A Consistency Mechanism for Distributed Persistent Memory File System
Chen Bo, Lu Youyou, Cai Tao, Chen Youmin, Tu Yaofeng, Shu Jiwu
2020, 57(3):  660-667.  doi:10.7544/issn1000-1239.2020.20190074
Asbtract ( 1080 )   HTML ( 24)   PDF (1999KB) ( 804 )  
Related Articles | Metrics
Persistent memory and RDMA (remote direct memory access) provide high bandwidth and low latency to storage systems, and this brings new opportunities for designing high performance distributed storage system. However, their new features raise many challenges for data consistency management. On the one hand, to consistently update data in persistent memory, one needs to actively execute hardware instructions to flush data out of the CPU cache, and such instructions can lead to extremely high overhead and seriously affect the CPU performance.
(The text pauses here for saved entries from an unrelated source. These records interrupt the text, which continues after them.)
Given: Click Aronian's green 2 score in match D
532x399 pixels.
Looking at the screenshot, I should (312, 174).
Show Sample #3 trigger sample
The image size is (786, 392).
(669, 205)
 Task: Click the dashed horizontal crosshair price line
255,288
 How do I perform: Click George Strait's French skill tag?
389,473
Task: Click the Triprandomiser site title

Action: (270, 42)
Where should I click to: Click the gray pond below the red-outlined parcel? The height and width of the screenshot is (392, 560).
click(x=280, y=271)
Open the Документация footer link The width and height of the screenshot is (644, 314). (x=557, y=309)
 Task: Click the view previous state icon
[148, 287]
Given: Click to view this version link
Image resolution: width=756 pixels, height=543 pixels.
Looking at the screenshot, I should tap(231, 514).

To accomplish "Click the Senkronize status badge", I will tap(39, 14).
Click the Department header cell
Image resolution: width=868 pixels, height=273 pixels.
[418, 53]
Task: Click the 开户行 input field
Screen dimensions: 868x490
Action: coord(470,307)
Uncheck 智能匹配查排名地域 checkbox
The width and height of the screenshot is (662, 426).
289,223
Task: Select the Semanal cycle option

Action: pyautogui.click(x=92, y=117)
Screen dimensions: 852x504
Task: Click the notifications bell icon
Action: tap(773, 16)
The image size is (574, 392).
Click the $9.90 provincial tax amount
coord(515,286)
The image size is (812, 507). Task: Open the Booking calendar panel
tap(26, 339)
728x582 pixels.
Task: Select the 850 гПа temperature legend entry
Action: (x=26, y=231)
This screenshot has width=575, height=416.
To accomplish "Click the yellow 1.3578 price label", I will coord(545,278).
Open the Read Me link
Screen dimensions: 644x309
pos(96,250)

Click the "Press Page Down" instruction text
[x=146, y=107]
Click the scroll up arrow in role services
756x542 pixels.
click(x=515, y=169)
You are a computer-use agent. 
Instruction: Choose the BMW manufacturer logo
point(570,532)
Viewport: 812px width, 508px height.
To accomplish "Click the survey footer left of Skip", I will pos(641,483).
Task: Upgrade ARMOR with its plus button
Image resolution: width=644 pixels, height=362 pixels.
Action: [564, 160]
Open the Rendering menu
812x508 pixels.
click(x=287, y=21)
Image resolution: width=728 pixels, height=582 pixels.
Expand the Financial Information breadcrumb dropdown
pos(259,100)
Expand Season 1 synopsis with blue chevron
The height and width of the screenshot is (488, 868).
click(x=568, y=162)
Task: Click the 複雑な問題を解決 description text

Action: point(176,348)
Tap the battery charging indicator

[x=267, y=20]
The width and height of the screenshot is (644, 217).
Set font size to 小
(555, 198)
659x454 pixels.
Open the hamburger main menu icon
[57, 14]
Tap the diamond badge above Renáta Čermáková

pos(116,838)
On the other hand, RDMA can directly read and write remote memory without the involvements of the remote CPU. Therefore, the server CPU is unaware of the remote writing events thus fails to perform data flushing. In case of system failures, the data will be in an inconsistent state. Regarding the above two problems, this paper proposes CCM, a consistency mechanism for distributed persistent memory file system. Firstly, we design and implement a consistency strategy based on persistent operation log to maintain system consistency by writing operation information to log and persisting it. Secondly, we design a consistency strategy from client side to server side, which enables the remote CPU to actively flush data when the data transferring is completed. Lastly, we implement an asynchronous data flushing at server side to improve system performance. Our experimental results show that the write bandwidth can occupy 88% of network’s raw bandwidth. Compared with Octopus, the state-of-the-art distributed file system, CCM only shows a performance reduction of less than 1%.